O Brasil exibe aos olhos do mundo uma das faces mais perversas da sua ostensiva injustiça social: o trabalho infantil. Outro dia, na TV, chegamos ao constrangimento, na presença de visitas estrangeiras, quando o noticiário mostrou, de forma eloqüente, quantas crianças viviam do lixo, catando objetos, sujando as mãos, respirando o ar impuro desses locais. Quando o repórter perguntou a algumas delas se estavam satisfeitas, com os resultados, mesmo de forma tímida foram capazes de balbuciar que “preferiam estar na escola”.
Uma triste realidade. Temos cerca de 3 milhões de crianças e jovens até os 16 anos de idade que trabalham no Brasil, muitas vezes (ou quase sempre) em péssimas condições de salubridade. Quem não se lembra das imagens dos que vivem nas carvoarias do norte e do nordeste, arriscando-se a doenças terríveis? Lembramo-nos de um voto dado, no Prêmio Imprensa Embratel, exatamente para a matéria que denunciava essa barbaridade contra o nosso futuro.
Quem gosta de enterrar a cabeça na areia, fingindo que não tem nada com isso, deve entender que são dados oficiais, do IBGE, não comportando tergiversações. Há um Programa de Erradicação do Trabalho Infantil (Peti), em que o Governo procura interessar os que se encontram nessa situação, oferecendo-lhes 40 reais por criança que deixa de trabalhar e volta aos estudos. Essa insignificância é oferecida às famílias, que, em geral, recebem o vergonhoso incentivo e continuam a manter os filhos nas condições anteriormente citadas.
A lei abre uma exceção para os aprendizes, que podem trabalhar a partir dos 14 anos de idade. E merece registro o esforço do Conanda (Conselho Nacional dos Direitos da Criança e do Adolescente), vinculado à presidência da República, para que recursos públicos não financiem qualquer atividade econômica que empregue mão-de-obra infantil. O desrespeito a esse trabalho, que antes de tudo representa um desserviço ao país que desejamos construir se estabelece de forma escancarada, com base na garantia vigente de impunidade absoluta.
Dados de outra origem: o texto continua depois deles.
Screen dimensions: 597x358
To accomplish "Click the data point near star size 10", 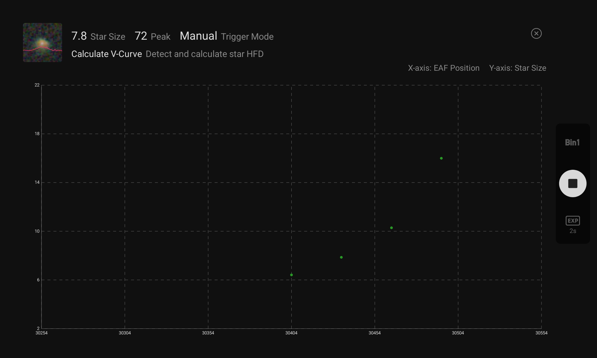I will click(391, 228).
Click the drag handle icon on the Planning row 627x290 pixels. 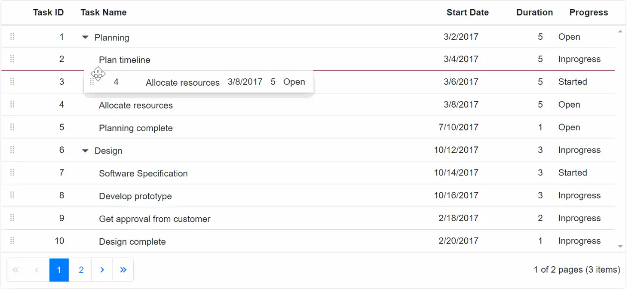(x=12, y=37)
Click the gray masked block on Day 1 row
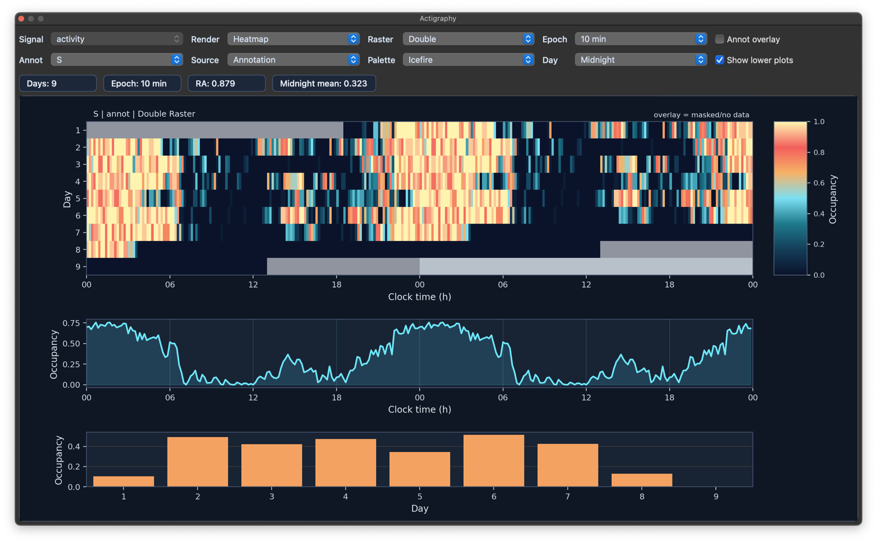Viewport: 877px width, 543px height. (215, 130)
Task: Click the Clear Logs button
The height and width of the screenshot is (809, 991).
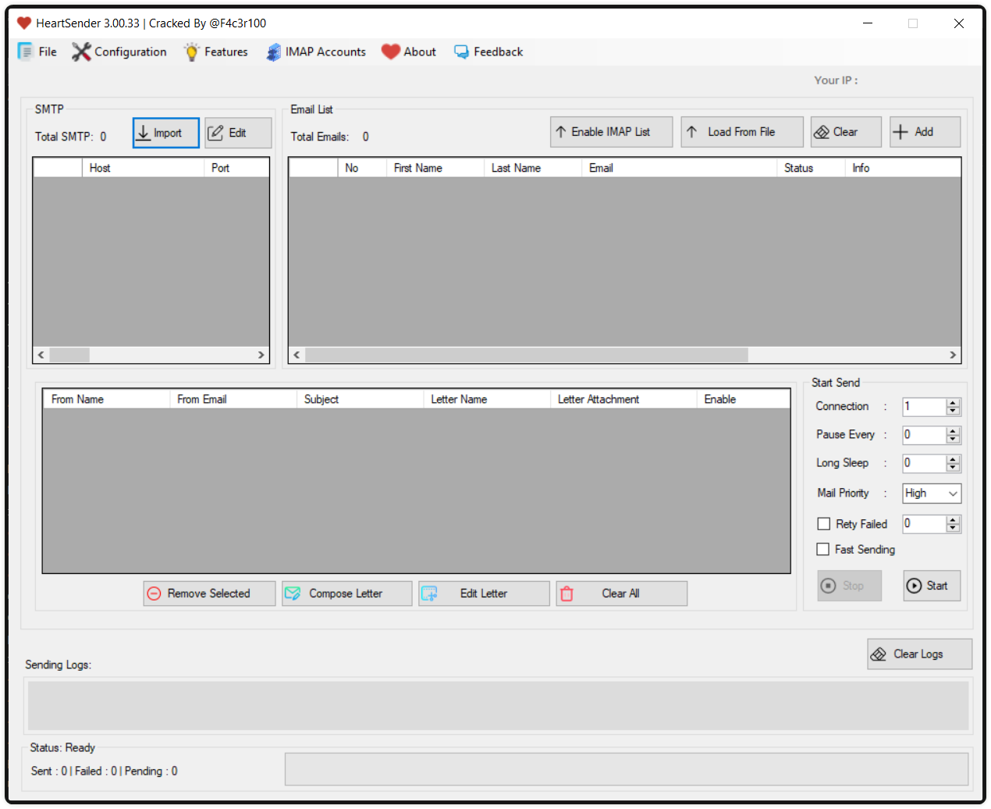Action: point(919,654)
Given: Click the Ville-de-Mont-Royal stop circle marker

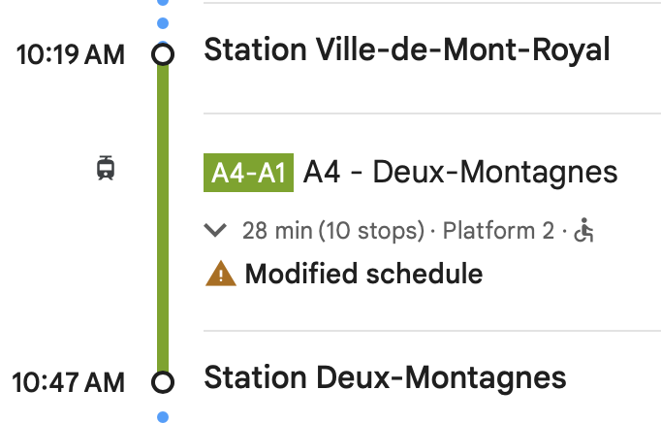Looking at the screenshot, I should [163, 54].
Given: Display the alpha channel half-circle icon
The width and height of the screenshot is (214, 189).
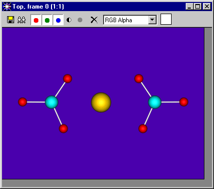Looking at the screenshot, I should (x=69, y=20).
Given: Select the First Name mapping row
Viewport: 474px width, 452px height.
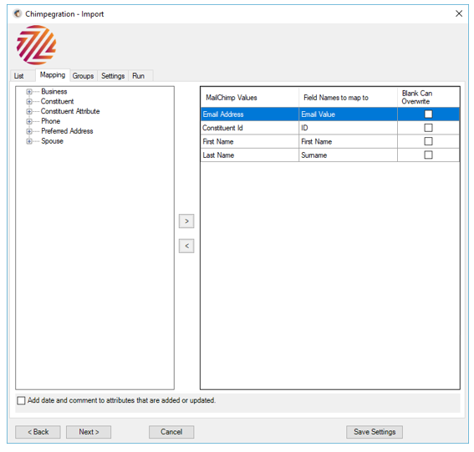Looking at the screenshot, I should coord(329,141).
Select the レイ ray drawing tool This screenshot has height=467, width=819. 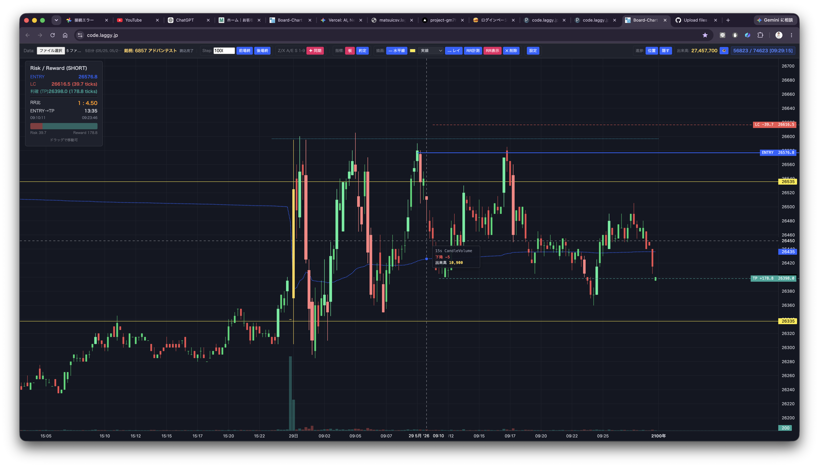(453, 51)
Empresas empregam menores de 18 anos em atividades perigosas, insalubres e às vezes noturnas, desconhecendo solenemente que melhor fariam, correspondendo às suas obrigações de responsabilidade social, se as enviassem a escolas possivelmente financiadas pelas próprias instituições, sem esperar que tudo venha a depender do Estado, precário no atendimento, como sempre.
Valeria a pena acompanhar os seminários e as publicações do Centro de Integração Empresa-Escola a respeito do tema, que se pode ligar, sem muito esforço, ao que é feito pelos estagiários em nosso país. Ali está um modelo a ser seguido ou imitado, mostrando que se pode realizar um trabalho adequado quando existe a prevalência de uma vontade política. Ou de uma decisão estratégica de enfrentar o problema. Uma visita às instalações do CIEE, por parte dos responsáveis oficiais, criaria excelente oportunidade para acreditar que se pode fazer, quando se quer mesmo resolver o problema.